>> Begin TASK INPUT
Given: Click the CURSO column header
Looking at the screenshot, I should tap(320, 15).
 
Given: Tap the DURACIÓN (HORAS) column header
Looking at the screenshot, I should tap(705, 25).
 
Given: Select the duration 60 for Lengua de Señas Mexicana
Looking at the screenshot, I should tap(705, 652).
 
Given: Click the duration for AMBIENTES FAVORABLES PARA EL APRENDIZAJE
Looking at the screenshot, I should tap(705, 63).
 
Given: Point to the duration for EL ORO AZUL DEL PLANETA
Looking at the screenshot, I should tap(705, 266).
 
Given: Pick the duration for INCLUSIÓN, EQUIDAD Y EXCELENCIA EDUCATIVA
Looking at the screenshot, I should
>> End TASK INPUT
>> Begin TASK INPUT
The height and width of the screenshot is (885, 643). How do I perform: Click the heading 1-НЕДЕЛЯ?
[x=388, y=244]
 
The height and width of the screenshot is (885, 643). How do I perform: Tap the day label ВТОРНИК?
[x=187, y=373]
>> End TASK INPUT
■ TASK STATEMENT ■
Quote the lines from the one with "Given: Click the CURSO column header" to the one with "Looking at the screenshot, I should tap(705, 652).", including both of those lines, and nothing else.

■ RIGHT ANSWER ■
Given: Click the CURSO column header
Looking at the screenshot, I should tap(320, 15).
 
Given: Tap the DURACIÓN (HORAS) column header
Looking at the screenshot, I should tap(705, 25).
 
Given: Select the duration 60 for Lengua de Señas Mexicana
Looking at the screenshot, I should tap(705, 652).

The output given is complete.